WHAT TO PRODUCE:
Give the rows below as a numbered list, skipping blank lines, starting at the line that contains "Add a Kalender" and ending at the line that contains "Action: [1157, 57]".

Target position records:
## Begin
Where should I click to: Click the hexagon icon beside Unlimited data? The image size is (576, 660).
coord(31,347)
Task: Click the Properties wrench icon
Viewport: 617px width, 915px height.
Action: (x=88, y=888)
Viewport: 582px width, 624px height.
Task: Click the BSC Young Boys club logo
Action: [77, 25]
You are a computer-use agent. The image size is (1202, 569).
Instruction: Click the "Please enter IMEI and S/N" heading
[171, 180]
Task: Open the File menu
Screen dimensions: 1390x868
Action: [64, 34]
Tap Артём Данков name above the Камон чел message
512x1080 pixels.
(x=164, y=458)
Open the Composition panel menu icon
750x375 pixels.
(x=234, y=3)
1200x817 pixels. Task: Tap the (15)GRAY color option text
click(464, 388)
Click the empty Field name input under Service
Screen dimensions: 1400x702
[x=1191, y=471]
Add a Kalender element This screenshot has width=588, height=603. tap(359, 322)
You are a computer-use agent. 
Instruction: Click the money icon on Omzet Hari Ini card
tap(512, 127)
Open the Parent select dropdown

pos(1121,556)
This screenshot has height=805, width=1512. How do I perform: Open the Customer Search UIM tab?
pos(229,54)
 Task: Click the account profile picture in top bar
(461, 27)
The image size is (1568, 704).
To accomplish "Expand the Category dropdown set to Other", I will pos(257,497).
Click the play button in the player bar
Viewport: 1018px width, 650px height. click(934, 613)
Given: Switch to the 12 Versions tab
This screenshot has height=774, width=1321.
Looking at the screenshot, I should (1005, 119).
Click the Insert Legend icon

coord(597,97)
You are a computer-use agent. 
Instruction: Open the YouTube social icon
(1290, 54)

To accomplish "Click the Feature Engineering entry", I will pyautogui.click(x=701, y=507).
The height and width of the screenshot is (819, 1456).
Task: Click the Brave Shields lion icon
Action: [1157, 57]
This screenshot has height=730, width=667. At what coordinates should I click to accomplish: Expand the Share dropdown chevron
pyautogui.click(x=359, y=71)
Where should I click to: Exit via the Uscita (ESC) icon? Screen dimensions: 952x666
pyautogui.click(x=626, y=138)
## End
FINAL RESULT:
1. Add a Kalender element This screenshot has width=588, height=603. tap(359, 322)
2. You are a computer-use agent. 
3. Instruction: Click the money icon on Omzet Hari Ini card
4. tap(512, 127)
5. Open the Parent select dropdown
6. pos(1121,556)
7. This screenshot has height=805, width=1512. How do I perform: Open the Customer Search UIM tab?
8. pos(229,54)
9.  Task: Click the account profile picture in top bar
10. (461, 27)
11. The image size is (1568, 704).
12. To accomplish "Expand the Category dropdown set to Other", I will pos(257,497).
13. Click the play button in the player bar
14. Viewport: 1018px width, 650px height. click(934, 613)
15. Given: Switch to the 12 Versions tab
16. This screenshot has height=774, width=1321.
17. Looking at the screenshot, I should (1005, 119).
18. Click the Insert Legend icon
19. coord(597,97)
20. You are a computer-use agent. 
21. Instruction: Open the YouTube social icon
22. (1290, 54)
23. To accomplish "Click the Feature Engineering entry", I will pyautogui.click(x=701, y=507).
24. The height and width of the screenshot is (819, 1456).
25. Task: Click the Brave Shields lion icon
26. Action: [1157, 57]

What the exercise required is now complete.